Venerdì 12 maggio 2017 alle ore 11.15, presso il Liceo scientifico "Leonardo da Vinci" di Maglie, Ferruccio de Bortoli, in un incontro introdotto dal dirigente scolastico Annarita Corrado, dialogherà con studenti e docenti dell’Istituto e presenterà il suo libro "Poteri forti (o quasi) - Memorie di oltre quarant'anni di giornalismo" (La nave di Teseo).

Per la prima volta Ferruccio de Bortoli si racconta in un libro e racconta l’Italia che ha visto cambiare: dagli anni di piombo a Tangentopoli, dalle grandi banche ai poteri occulti della finanza, agli incontri con giornalisti, politici, industriali.
Oltre quarant'anni di storia del nostro paese e del mondo vissuti da uno speciale punto di osservazione.
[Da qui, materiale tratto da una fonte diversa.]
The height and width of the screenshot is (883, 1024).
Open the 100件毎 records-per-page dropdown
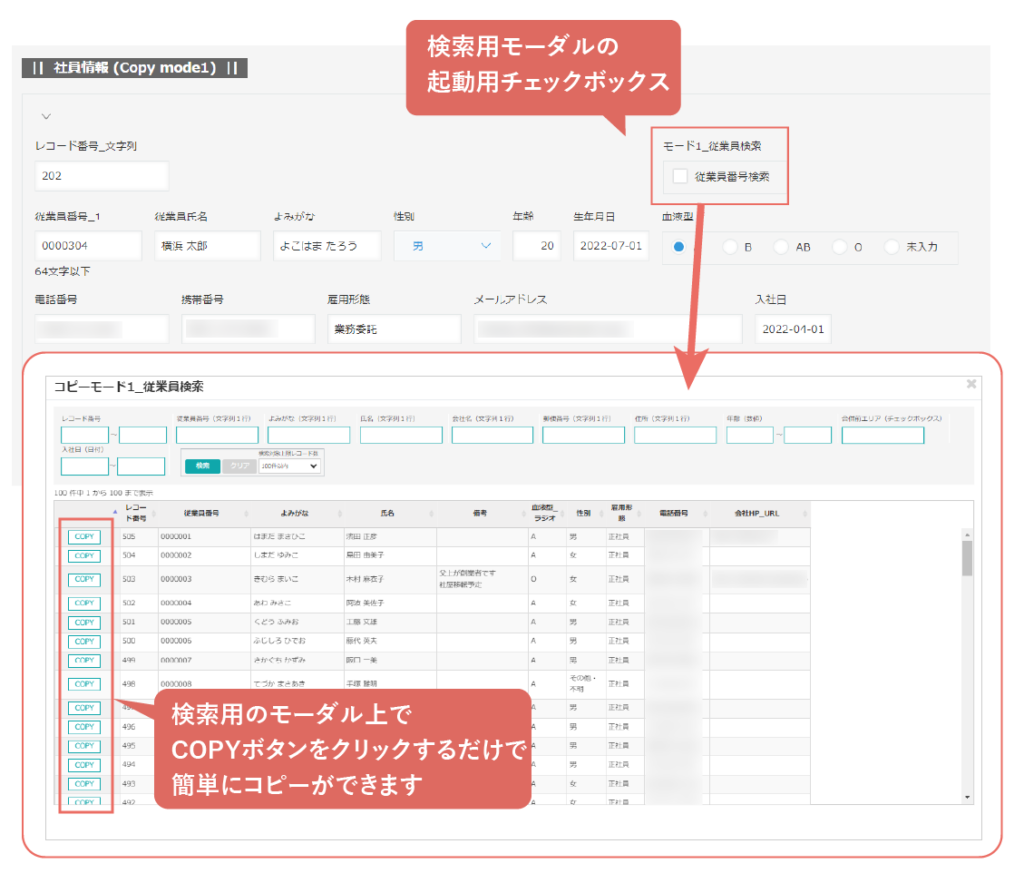click(x=289, y=466)
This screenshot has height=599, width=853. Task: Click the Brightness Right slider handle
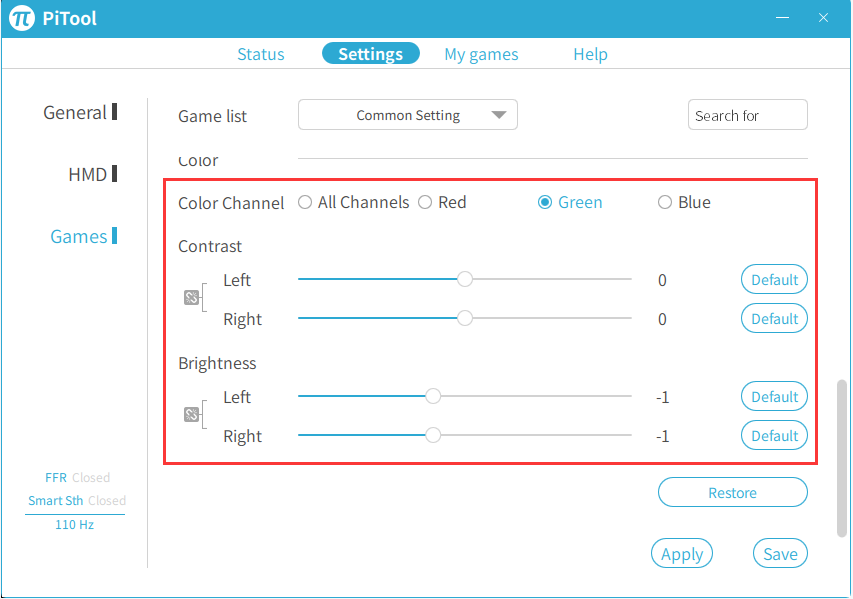[x=433, y=436]
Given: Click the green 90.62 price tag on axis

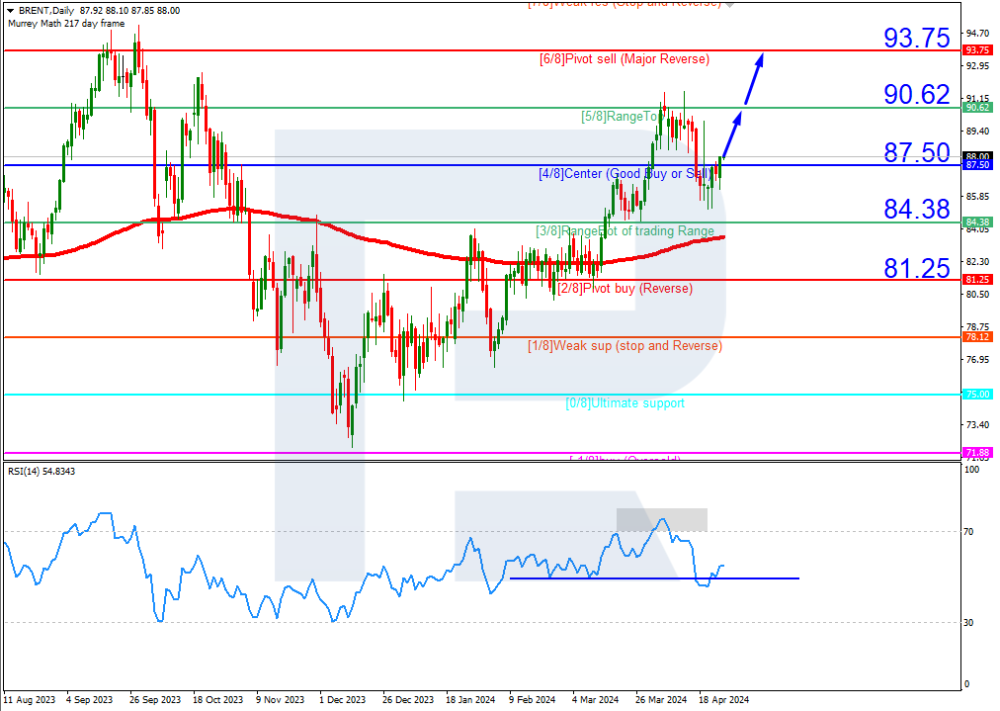Looking at the screenshot, I should click(x=976, y=108).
Scena e retroscena del potere in Italia, dalla finanza alla politica e alle imprese, dai media alla magistratura, con i ritratti dei protagonisti, il ricordo di tanti colleghi, episodi inediti, fatti e misfatti, incontri, segreti, battaglie condotte sempre a testa alta e sempre in prima persona dall'ex direttore del Corriere della Sera e de Il Sole 24 Ore.

Laureato in giurisprudenza all'Università degli Studi di Milano, giornalista professionista dal 1973, Ferruccio de Bortoli vanta una lunga militanza al Corriere della Sera, dove ha esordito nel 1979 in qualità di cronista, per poi passare alle pagine economiche.
La prima nomina a direttore del quotidiano di via Solferino arriva nel 1997. Nel giugno del 2003 lascia il Corriere per la Rcs Libri, dove ricopre la carica di amministratore delegato. È direttore responsabile de Il Sole 24 Ore e direttore editoriale del Gruppo Sole 24 Ore dal 2005 al 2009, anno in cui torna alla guida del Corriere della Sera, per restarci fino al 2015.
Attivo anche sul piano sociale, dal 2006 al 2009 Ferruccio de Bortoli ha ricoperto il ruolo di presidente della Fondazione Pier Lombardo di Milano, che si occupa di preservare la funzionalità dello storico Teatro Franco Parente. Tutt’ora è al vertice dell’Associazione Vidas, sempre di Milano, che garantisce assistenza gratuita ai malati terminali e della Fondazione Memoriale della Shoah di Milano.
In virtù di quest’ultimo incarico, nel 2012 la sezione osimana dell’A.N.P.I. gli ha conferito il Premio nazionale Renato Benedetto Fabrizi, intitolato alla memoria dell’antifascista nato a Osimo e destinato, ogni anno, ai personaggi che si distinguono attraverso iniziative a favore dei diritti umani.
Tra gli altri riconoscimenti ricevuti, il titolo Inquieto dell’Anno 2011, il Premio Buone Notizie nel 2014, il Premio Giano consegnato nel 2015 da Confartigianato per l’impegno a sostegno delle piccole e medie imprese italiane.